To show the derivation of the explicit formula from the trace formula, here's an example using a sharp cutoff test function, which recovers Riemann's original formula for the prime counting function \(\pi(x) = \sum_{p \leq x} 1\). This test function is not smooth (as for strict convergence in Weil's formula), but it does serve as a distributional limit and demonstrates the process. This example will show how the bridge works between the dynamical trace formula to classical analytic number theory, where the stability condition (RH) defines the sum over zeros.
Musing on the sharp cutoff test function in the multiplicative variable; define the function \(f(y)\) as: \[ f(y) = \begin{cases} 1 & \text{if } 1 \leq y \leq x, \\ 1/2 & \text{if } y = x, \\ 0 & \text{otherwise}. \end{cases} \] This corresponds to a step function for the sum \(\sum_{n \leq x} \Lambda(n)/n^{1/2}\), but to align with the trace, the associated \(g(u) = e^{u/2} f(e^u)\), is used which is 1 for \(0 \leq u \leq \log x\) (shifted by the critical line factor).
The trace \[ \operatorname{Tr}(U(g)) \] will approximate the smoothed sum over primes and in the limit of sharp cutoff, it looks like it produces Riemann's formula for: \[ \sum_{n \leq x} \Lambda(n) = x - \sum_\rho \frac{x^\rho}{\rho} + \text{archimedean terms}. \]
Geometric Side from Trace Formula: Applying the sharp cutoff \(g(u)\) to the prime power sum: \[ \sum_p \sum_k \frac{\log p}{p^{k/2}} \left[ g(k \log p) + g(-k \log p) \right] \approx \sum_{p^k \leq x} \frac{\log p}{\sqrt{p^k}} + \sum_{p^k \leq x} \frac{\log p}{p^k \sqrt{p^k}}, \] where the second term (from negative logs) is small for large x (converges quickly).

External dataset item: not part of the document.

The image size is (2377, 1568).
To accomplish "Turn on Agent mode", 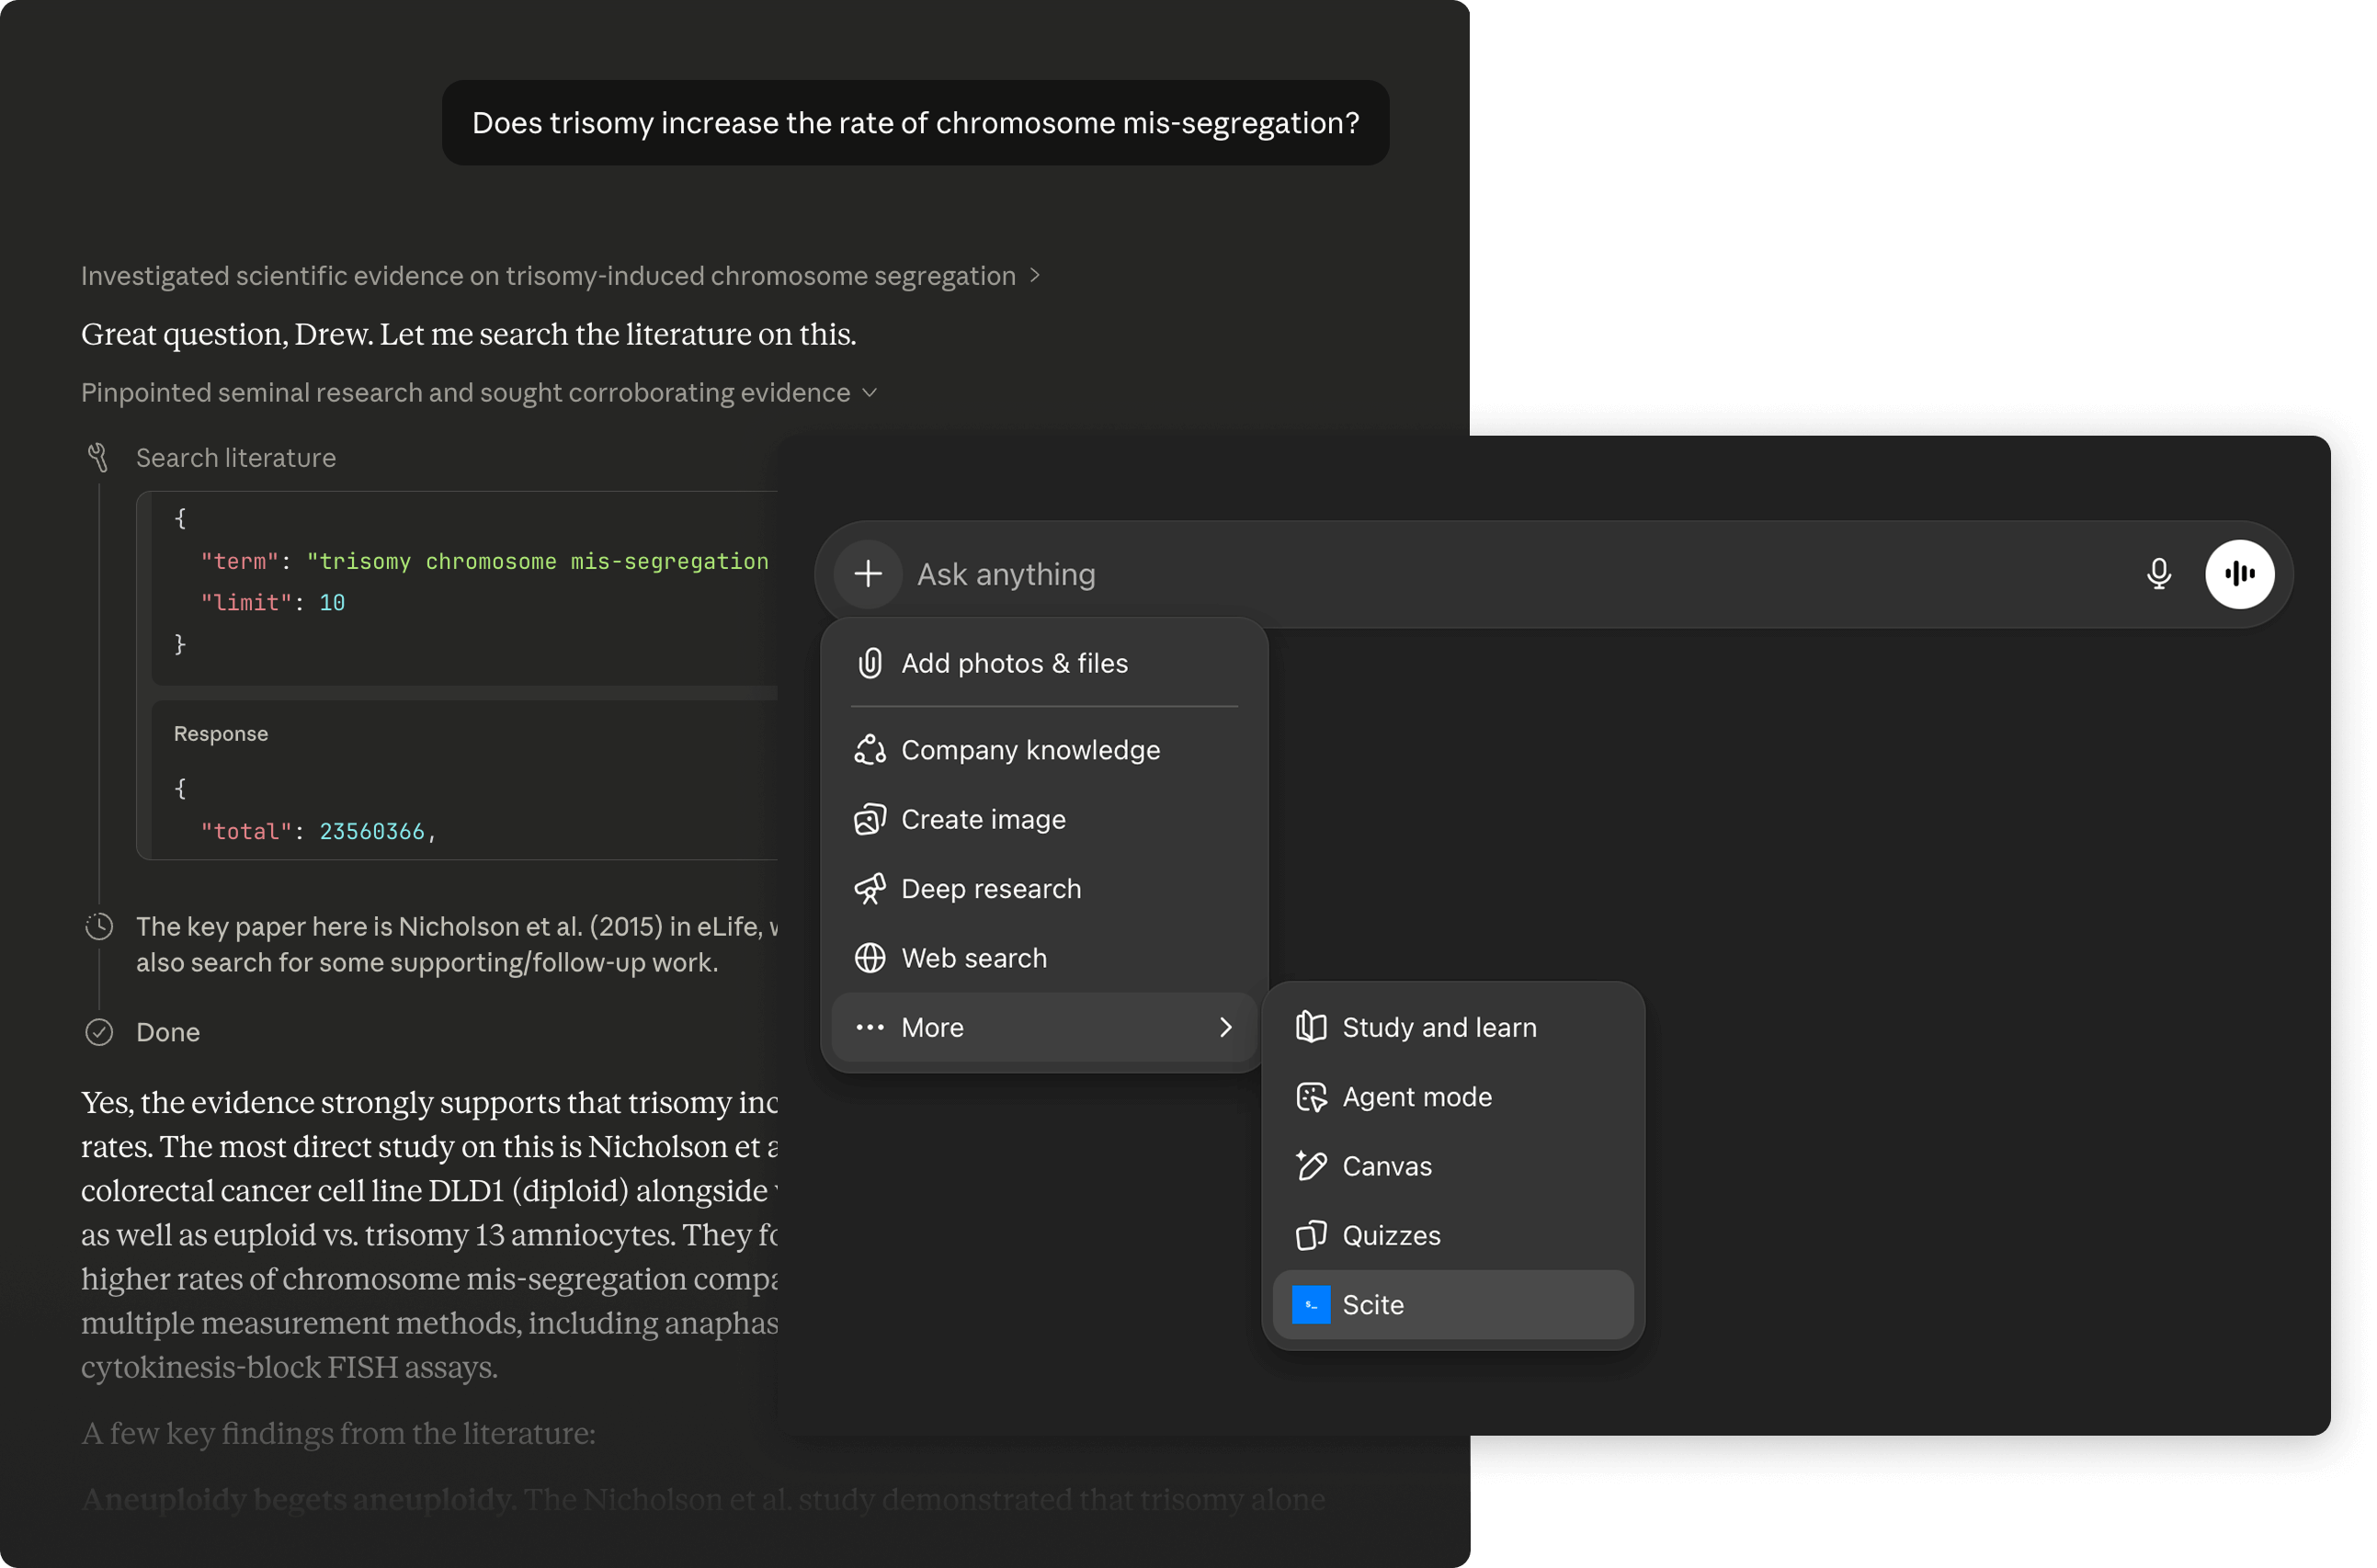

Main term is \(\sum_{n \leq x} \frac{\Lambda(n)}{\sqrt{n}}\), with \(\Lambda(n) = \log p\) for n = p^k.
Archimedean Term \(W_r(g)\): For the real place, the integral with sharp cutoff gives the logarithmic term: \(\log(2\pi) + (\log x)/2\), from the Gamma factor in the functional equation.
Spectral Side: The Fourier transform of the cutoff is \(\hat{g}(\gamma) = \frac{\sin(\gamma \log x)}{\gamma}\), so the sum over zeros is: \[ \sum_\rho \frac{x^\rho}{\rho} = \sum_\gamma \frac{x^{1/2 + i\gamma}}{1/2 + i\gamma}. \] (assuming RH for real \(\gamma\)).
Equating and Integrating: The explicit formula for the von Mangoldt sum is: \[ \sum_{n \leq x} \Lambda(n) = x - \sum_\rho \frac{x^\rho}{\rho} - \log(2\pi) - \frac{1}{2} \log(1 - x^{-2}) + \epsilon, \] where \(\epsilon\) is the error term (under RH, O(\sqrt{x} \log x)). To get \(\pi(x)\), integrate with weight 1/\log n: \[ \pi(x) = \operatorname{li}(x)\ - \sum_\rho \operatorname{li}(x^\rho) + \text{terms}, \] where \(\operatorname{li}(y)\ = \int_2^y \frac{dt}{\log t}\).
Its dynamic: Cutoff enforces balance; off the critical line sum over \(\rho\) would diverge, but stability (RH) keeps it oscillatory.
For x = 10, \(\pi(10) = 4\) (primes: 2,3,5,7). Riemann's formula gives the approximate match with known zeros (exact computation needs many terms). This shows how the trace leads to prime counting.